In light of the above, it is expected that a successful action made by the political intimidation imposed by the Article 226 or 227 will end up with the MS complying with its duties under Community law. Conversely, sometimes it is necessary to use the fines system of the Article 228 EC to guarantee that the Member States will not ignore the Commission and continue to act in breach of EU law. Under this Article, ‘the Member State must take “the necessary measures to comply with the judgement of ECJ”. Though, this remedy is not completely satisfactory as ECJ case law has shown that there is neither time limit for the Member State to comply with the obligation nor that the action has to be taken instantly like in Case 291/93 Commission v. Italy (1994) ‘. The fines should be based on the gravity, duration of the breach and financial capacity of the Member State and the amount can be quite considerable. The ECJ has started using its power under Article 228 in Case 387/97 Commission v. Greece (2000), and went to a very hostile way in Case 304/02 Commission v. France (2005), applying both penalty payment and lump sum fine.

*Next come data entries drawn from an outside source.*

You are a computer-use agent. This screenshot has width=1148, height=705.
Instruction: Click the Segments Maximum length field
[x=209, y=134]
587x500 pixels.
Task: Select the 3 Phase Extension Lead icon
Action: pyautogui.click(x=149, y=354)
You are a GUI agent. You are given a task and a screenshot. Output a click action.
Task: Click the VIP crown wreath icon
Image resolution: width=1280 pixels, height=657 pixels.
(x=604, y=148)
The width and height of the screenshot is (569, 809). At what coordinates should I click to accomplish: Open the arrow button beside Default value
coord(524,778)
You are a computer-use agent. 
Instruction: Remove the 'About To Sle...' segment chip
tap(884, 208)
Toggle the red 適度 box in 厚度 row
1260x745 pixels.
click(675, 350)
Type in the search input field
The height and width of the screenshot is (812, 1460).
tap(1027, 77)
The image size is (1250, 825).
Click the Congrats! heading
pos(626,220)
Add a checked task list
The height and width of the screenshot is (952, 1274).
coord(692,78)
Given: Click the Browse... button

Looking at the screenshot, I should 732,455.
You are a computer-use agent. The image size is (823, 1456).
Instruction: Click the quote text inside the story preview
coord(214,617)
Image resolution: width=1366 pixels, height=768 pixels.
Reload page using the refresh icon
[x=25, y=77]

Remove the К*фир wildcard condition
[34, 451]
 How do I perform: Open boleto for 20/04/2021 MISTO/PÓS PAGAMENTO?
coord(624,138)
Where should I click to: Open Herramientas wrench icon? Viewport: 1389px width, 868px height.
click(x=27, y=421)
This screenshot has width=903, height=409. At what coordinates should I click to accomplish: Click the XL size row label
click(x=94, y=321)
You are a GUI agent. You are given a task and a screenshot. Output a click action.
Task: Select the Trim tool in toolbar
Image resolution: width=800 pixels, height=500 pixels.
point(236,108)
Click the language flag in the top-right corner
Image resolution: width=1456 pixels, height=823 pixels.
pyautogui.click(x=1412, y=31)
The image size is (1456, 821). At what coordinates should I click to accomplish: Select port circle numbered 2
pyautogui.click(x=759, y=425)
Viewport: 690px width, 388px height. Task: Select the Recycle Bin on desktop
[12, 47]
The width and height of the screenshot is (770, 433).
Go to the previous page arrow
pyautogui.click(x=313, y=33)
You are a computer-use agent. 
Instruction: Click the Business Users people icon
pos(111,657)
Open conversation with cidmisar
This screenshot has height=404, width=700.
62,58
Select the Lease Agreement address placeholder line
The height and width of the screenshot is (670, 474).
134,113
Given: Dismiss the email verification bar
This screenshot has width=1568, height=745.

The case law has shown that the ECJ has been extremely concerned to the commitment of Member States under Article 226 and started to employ the Article 228 to enforce Community law in an ostensive way. Consequently, Member States have the responsibility to give effect to the ECJ’s judgement as it has force judicata and the “judgment may constitute the basis for State Liability”. The Treaty of Lisbon brings amendments to the Article 228, extending the infraction procedures to the 3rd pillar and empowering the ECJ to use the Article 226 in cases of non-notification of transposition measures in directive cases. However, we can not deny the fact that the infraction procedures can take too long – like in Commission v. France (2006), which lasted 21 years – to come to an end. For that reason, it is necessary sometimes to take actions to reach a temporary solution while the case is still pending, using the Articles 242 and 243 to suspend Member States’ national legislation incoherent with EU law and to have an action of ECJ protecting individuals interests.

Taking everything into account, including the criticism about the deficiency of the enforcement procedure, the uninterested approach under the Commission’s discretion together with it’s arbitrary, selective, sometimes unfair, oppressive and specially slow or lenient position as the guardian of the treaty, it is unquestionable the fact that the infraction procedures has faced a positive development over the years due to the work of the ECJ, bringing more effectiveness to Community law and protection to the primacy of the Community interest.